Dishammer - Under The Sign Of The D-Beat Mark
von: Kai Paetsch
Wenn man an Spanien denkt, fällt einem garantiert eine Menge ein: Sommer, Sonne, Ballermann und so weiter. Musikalisch wird es dann im harten Spektrum schon etwas dünner und wenn man mal im Underground wühlt, kann man international bekannte Bands an einer Hand abzählen. Und zu den paar Bands gehören sicherlich Dishammer aus der Hauptstadt Madrid. Sie beschreiben sich selber als eine Mischung aus Hellhammer und Discharge, während Motörhead, Bathory und GBH im Hintergrund laufen.

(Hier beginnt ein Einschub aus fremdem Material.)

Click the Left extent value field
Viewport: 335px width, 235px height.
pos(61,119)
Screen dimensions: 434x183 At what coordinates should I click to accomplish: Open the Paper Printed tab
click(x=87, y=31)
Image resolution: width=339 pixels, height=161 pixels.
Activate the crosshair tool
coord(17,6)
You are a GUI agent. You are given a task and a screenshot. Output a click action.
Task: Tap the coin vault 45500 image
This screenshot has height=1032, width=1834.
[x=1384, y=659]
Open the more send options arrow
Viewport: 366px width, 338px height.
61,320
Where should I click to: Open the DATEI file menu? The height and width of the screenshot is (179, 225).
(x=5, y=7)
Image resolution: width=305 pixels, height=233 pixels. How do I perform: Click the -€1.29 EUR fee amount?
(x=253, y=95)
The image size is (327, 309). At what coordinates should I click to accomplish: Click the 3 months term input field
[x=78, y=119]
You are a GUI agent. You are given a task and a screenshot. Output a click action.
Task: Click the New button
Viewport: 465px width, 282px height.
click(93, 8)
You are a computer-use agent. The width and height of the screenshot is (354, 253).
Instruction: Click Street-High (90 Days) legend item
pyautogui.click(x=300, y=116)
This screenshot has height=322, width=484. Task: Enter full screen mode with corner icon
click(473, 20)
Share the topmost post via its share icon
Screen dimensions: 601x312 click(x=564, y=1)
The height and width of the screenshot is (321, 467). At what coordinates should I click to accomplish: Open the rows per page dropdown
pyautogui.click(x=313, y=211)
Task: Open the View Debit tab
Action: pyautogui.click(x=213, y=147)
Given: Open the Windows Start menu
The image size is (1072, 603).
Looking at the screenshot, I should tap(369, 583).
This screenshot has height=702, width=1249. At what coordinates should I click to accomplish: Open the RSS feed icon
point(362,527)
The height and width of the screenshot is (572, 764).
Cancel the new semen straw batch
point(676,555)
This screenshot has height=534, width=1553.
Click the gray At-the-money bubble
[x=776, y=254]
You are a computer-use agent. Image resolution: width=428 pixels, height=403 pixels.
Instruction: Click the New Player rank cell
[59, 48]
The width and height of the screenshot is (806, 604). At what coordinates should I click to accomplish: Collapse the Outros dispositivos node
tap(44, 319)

Diese Beschreibung trifft den Nagel so ziemlich auf den Kopf. Denn was uns hier um die Ohren gehauen wird ist Crust der im positiven Sinne übelsten Sorte. Der Sound rumpelt so aus dem Keller zum Hörer rauf, dass man wirklich nur einen Begriff finden kann: True as fuck! Und das ist, was man aus diesem Genre hören will. Die Instrumentierung ist bis aufs Nötigste Reduziert und über allem steht die Snare, so dass man zum Beispiel bei „Welcome Death“ den Eindruck hat, der Drummer würde mit seinem Kit die Treppe herunterfallen, bevor das 3sekündige Gitarrensolo einsetzt. Und „Sexwitch“ fräst einem die Schädeldecke weg. Geil! Bereits der Vorgänger „Vintage Addiction“ aus dem Jahre 2009 ließ schon ein Raunen durch die Szene gehen. Und gegen „Under The Sign Of The D-Beat Mark“ hören sich die Scheiben der Genrevorreiter Disfear an wie glattgebügelte Mainstream-Veröffentlichungen. Ich kann hier beileibe keinen Song einzeln hervorstellen, denn der geneigte Hörer wird in jedem der 7 Machwerke seinen Spaß finden. Massenkompatible Musik funktioniert definitiv anders, aber das will auch niemand machen, der so eine Scheibe abliefert. Und mit der Schwarzmetallischen Komponente in den Texten wird sowieso jemand, der etwas zart besaitet ist, abgeschreckt. Leider ist der Spaß mit dieser EP bereits nach nicht einmal 17 Minuten wieder vorbei. Aber wofür gibt es die Endlosschleife?! Also ein Album für den Feinschmecker, falls man dies im Zusammenhang mit Crustpunk sagen darf!